>> begin

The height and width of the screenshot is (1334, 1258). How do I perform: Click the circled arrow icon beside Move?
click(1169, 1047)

>> end
>> begin

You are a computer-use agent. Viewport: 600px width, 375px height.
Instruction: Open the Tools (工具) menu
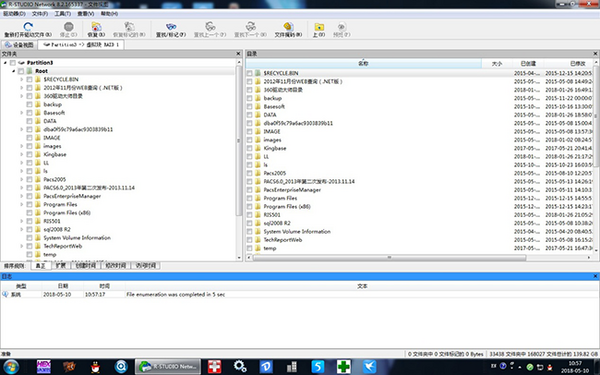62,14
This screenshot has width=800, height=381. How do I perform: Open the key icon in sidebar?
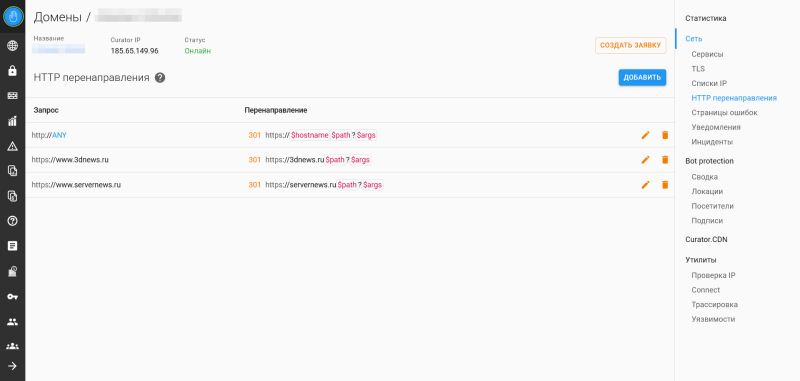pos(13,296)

>> end

* [AIM]:
Swap "arrow" for "gear" in the stretch of data from the line containing "The height and" through the line containing "click(1169, 1047)", and give only those lines again, otherwise unchanged.

* [IN RESPONSE]:
The height and width of the screenshot is (1334, 1258). How do I perform: Click the circled gear icon beside Move?
click(1169, 1047)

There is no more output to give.